The Monkey - Shakespeare Probability

The probability that a solitary, immortal monkey, typing randomly on a standard, unbreakable keyboard, would eventually produce one of Shakespeare's plays is calculated. The question of what age of the universe, if any, would be large enough to give the monkey a 50% chance of success, is investigated.


1.1 History
    The monkey problem is believed to have originated with a statement attributed to Huxley:
    
    "Six monkeys, set to strum unintelligently on typewriters for millions of years, would be bound in time to write all the books in the British Museum."

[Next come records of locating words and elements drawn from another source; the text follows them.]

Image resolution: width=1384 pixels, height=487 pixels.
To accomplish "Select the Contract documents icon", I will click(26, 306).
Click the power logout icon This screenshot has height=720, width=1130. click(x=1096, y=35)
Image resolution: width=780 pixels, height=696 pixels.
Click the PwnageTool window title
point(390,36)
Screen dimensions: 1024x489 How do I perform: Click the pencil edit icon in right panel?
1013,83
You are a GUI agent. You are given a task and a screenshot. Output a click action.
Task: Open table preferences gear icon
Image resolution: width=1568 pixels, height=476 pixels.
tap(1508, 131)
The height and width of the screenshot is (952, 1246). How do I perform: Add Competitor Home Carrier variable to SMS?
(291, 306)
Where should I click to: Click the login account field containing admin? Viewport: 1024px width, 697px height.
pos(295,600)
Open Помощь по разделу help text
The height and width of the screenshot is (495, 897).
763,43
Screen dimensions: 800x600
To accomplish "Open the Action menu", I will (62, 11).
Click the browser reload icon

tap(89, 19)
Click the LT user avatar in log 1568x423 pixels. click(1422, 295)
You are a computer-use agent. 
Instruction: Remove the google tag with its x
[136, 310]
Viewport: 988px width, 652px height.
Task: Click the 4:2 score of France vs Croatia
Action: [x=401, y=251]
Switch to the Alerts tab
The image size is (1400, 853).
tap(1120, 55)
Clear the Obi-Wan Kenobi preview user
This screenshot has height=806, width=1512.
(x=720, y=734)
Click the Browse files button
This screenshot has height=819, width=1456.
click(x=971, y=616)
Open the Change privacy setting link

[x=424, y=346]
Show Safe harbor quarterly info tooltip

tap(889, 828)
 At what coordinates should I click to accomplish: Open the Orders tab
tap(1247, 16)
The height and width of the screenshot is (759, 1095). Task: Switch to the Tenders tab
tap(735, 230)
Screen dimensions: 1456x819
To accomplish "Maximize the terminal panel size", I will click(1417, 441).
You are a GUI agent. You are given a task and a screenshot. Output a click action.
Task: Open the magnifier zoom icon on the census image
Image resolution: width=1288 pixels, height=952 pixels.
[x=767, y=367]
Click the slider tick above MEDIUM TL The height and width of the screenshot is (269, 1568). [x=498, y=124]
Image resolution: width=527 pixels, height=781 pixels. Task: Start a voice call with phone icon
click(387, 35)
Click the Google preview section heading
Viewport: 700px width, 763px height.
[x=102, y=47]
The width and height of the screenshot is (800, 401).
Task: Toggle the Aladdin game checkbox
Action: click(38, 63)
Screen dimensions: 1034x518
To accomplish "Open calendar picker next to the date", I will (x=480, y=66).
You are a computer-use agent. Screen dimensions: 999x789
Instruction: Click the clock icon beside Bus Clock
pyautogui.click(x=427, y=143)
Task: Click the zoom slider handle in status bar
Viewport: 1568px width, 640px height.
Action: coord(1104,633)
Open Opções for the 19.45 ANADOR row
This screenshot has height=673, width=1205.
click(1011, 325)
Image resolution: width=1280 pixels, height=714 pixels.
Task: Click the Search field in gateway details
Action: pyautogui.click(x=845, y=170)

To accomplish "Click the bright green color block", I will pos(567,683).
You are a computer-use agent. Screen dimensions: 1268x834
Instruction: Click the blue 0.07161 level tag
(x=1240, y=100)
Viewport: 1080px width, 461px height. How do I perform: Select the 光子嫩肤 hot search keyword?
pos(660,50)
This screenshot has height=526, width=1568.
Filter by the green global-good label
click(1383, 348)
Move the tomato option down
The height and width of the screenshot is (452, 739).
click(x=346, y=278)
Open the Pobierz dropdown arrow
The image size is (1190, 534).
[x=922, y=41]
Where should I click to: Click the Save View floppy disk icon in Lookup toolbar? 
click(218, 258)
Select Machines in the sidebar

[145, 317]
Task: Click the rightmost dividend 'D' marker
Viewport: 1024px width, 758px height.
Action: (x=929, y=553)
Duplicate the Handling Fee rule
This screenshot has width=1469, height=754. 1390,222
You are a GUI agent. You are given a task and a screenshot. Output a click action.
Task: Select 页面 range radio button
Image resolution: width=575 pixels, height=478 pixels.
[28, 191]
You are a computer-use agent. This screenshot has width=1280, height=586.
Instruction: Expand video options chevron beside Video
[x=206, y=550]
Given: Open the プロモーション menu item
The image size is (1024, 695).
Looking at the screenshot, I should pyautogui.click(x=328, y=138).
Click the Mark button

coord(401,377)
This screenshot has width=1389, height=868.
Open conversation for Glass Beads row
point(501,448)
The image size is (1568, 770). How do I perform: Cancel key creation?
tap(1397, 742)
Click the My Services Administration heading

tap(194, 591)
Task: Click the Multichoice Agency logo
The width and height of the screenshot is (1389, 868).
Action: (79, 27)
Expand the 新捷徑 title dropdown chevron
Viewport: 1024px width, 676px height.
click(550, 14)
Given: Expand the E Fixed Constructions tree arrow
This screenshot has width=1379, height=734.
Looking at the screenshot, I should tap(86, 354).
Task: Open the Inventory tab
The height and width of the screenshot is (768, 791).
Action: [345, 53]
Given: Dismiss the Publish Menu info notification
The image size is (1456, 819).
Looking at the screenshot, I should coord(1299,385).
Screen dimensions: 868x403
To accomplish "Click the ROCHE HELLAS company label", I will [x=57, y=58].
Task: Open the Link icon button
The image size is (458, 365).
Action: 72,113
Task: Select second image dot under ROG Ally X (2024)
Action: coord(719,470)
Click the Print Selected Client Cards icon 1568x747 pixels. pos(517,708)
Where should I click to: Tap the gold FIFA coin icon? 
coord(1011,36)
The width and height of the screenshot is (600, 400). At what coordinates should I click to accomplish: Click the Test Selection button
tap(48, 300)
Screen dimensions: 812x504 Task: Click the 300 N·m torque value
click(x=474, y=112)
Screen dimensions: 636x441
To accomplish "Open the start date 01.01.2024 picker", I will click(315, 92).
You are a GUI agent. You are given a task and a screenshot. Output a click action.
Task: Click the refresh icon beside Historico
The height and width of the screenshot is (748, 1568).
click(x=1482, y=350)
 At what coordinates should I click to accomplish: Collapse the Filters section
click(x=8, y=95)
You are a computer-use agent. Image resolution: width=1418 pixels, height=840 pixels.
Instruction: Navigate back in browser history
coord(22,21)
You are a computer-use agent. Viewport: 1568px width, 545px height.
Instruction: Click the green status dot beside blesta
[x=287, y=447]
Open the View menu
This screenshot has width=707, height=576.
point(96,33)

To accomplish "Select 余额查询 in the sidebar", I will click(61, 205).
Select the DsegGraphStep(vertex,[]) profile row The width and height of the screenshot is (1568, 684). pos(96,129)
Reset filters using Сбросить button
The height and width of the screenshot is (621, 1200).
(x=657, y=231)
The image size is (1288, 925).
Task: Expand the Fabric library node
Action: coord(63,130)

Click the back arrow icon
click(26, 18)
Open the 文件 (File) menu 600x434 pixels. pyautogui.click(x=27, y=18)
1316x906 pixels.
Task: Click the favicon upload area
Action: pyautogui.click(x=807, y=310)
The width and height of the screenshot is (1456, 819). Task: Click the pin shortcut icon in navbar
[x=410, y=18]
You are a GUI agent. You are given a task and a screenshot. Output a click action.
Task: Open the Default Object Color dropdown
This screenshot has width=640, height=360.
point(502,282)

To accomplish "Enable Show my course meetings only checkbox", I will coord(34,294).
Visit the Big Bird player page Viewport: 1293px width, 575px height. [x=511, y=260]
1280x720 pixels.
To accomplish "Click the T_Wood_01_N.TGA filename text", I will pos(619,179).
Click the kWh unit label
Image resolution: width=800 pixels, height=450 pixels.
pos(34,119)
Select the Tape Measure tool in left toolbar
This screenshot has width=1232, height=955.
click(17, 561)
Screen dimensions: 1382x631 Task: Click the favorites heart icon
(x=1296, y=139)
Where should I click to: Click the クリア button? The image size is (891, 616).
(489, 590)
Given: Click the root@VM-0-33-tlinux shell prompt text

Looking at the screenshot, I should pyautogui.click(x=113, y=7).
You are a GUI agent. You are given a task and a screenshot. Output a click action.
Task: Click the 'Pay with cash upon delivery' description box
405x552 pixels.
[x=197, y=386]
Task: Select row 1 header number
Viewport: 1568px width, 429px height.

and is quoted by J.Jeans in Mysterious Universe, Cambridge University Press, 1930, p.4.  As Jeans was an accomplished physicist, it is surprising he does not either prove or disprove the claim. Perhaps because Huxley did not specify exactly how many millions of years he was thinking of, Jeans let the remark go unchallenged.

1.2 Approximations
    The exact age of the universe one finds in the literature tends to vary as more accurate astronomical data is obtained by scientists.The value we will use is that currently given by NASA. The number of letters in a Shakespearean play is also an approximation. However, only order of magnitude accuracy is required to perform the calculation, so the approximations are reasonable.

1. Age of Universe = 13.7 billion years = 10^17s   (Source http://map.gsfc.nasa.gov/m_uni/uni_101age.html )
2. Number of chars/letters in a Shakespeare Play = 10^5  (Rough approximation)
3. The keyboard contains 44 keys (Again, this varies, depending on the keyboard)
4. Ignore upper and lower case distinctions
5. The monkey types at a rate of one char per second

2.1 Probability Of A Given Sequence Of Chars
    Let the monkey type 10^5 characters.We would like to know that probability that the monkey produced a Shakespeare play. The calculation is a simple and routine application of the Product Rule:

    Suppose event E can occur in m ways,and independent of this event, event
    F can occur in n ways. Then, combinations of E and F can occur in mn ways.


Applying the product rule,we can immediately conclude: The probability that any given sequence of 10^5 characters typed at random
will be equal to a given Shakespearean play is (1/44)^10000 = 10^(-164345)

Proof:
    P(sequence) =( #way of ways to make sequence)/(#of all possible sequences)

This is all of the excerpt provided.